Passage:

━━━━━━━━━━

The prime minister who opposes recognition of water as a human right says, “As leaders of the most developed economies of the world, we have an obligation to assist those who are most vulnerable to hardship.”

The Toronto Star reports today that, “Canada intends to champion a new international agenda to improve the health of women and children in the world’s poorest regions, Prime Minister Stephen Harper says. Harper is vowing to make the issue a ‘top priority’ when he hosts the G8 meeting of influential world leaders this June in Huntsville.”

“Harper said it is ‘unacceptable’ that 500,000 women die each year during pregnancy and childbirth and 9 million children die before their fifth birthday. Yet he said the solutions don’t have to be expensive, noting that the cost of providing clean water, inoculations, better nutrition and training of health workers is ‘within the reach’ of any G8 nation.”

Council of Canadians chairperson Maude Barlow has said, “Recognizing water as a human right is vital to ensuring that governments address the reality of more than a billion people who are currently without access to clean water.”

Barlow says, “A UN covenant on the right to water would serve as a common coherent body of rules for all nations, rich and poor, and clarify that it is the responsibility of the state to provide sufficient, safe, accessible and affordable water to all of its citizens.”

Additionally, the Canadian Press reported yesterday that, “Prime Minister Stephen Harper will test drive his priorities for the G8 and G20 summits this week (during the prorogation of Parliament) at an elite conference in Davos, Switzerland, and he’s expected to highlight the environment, development and global economic growth.”

━━━━━━━━━━

Provided data:
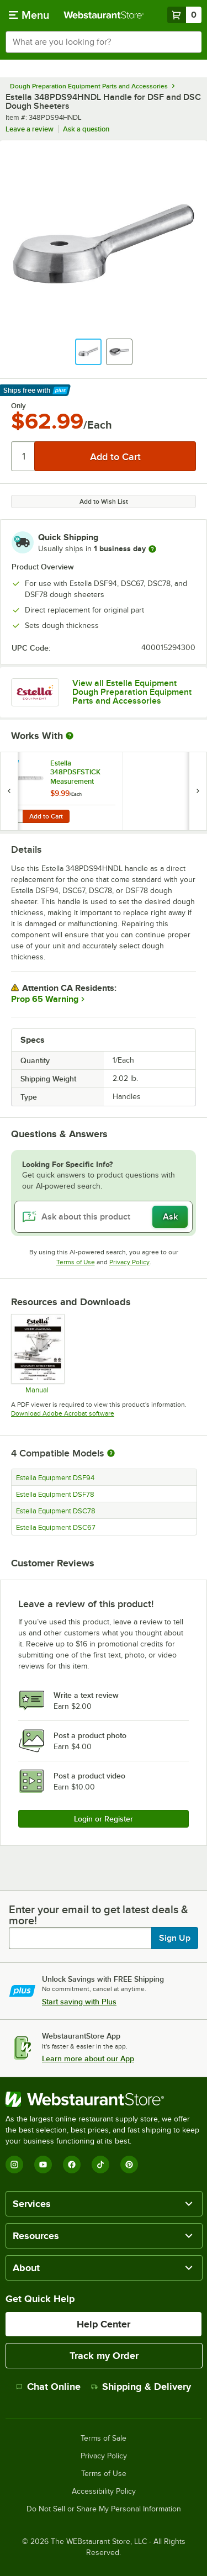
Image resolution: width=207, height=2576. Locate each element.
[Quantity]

━━━━━━━━━━

Short exercise A: Rewrite the paragraph in the post on Stephen Harper's G8 agenda that begins "Barlow says, 'A UN covenant" in one shorter sentence, keeping its main points.
Short exercise B: In the post on Stephen Harper's G8 agenda, list every measure Harper names as an affordable solution within the reach of any G8 nation.
Short exercise C: Continue the post on Stephen Harper's G8 agenda and the right to water with a further paragraph.

Expected answer A: Barlow argues that a UN covenant on the right to water would give all nations, rich and poor, one coherent set of rules and would make clear that the state must provide sufficient, safe, accessible and affordable water to all of its citizens.

Expected answer B:
- Clean water
- Inoculations
- Better nutrition
- Training of health workers

Expected answer C:
“While Canada’s official agenda for the end-of-June summits is not yet finalized, climate change will figure prominently at both meetings, a senior government official said.”

“While Canada has been widely pilloried for its lack of plans to reduce greenhouse gas emissions, Ottawa wants the two summits to push the world closer to a binding international treaty on emissions reduction, based on the agreement-in-principle reached in Copenhagen last month.”

To read Andrea Harden-Donahue’s evaluation of the Copenhagen Accord, go to http://canadians.org/energyblog/?p=176.

“Economic recovery, banking regulations, aid for mothers and children in poor countries and global security are also top of mind for the prime minister as he leaves Tuesday night for a quick three-day trip.”

“Stopping the spread of nuclear weapons and other security concerns will also be on the G8 discussion list. For the G20, Harper will use his Davos speech (on Thursday) to signal that the Toronto summit in June will focus on entrenching the global economic recovery.”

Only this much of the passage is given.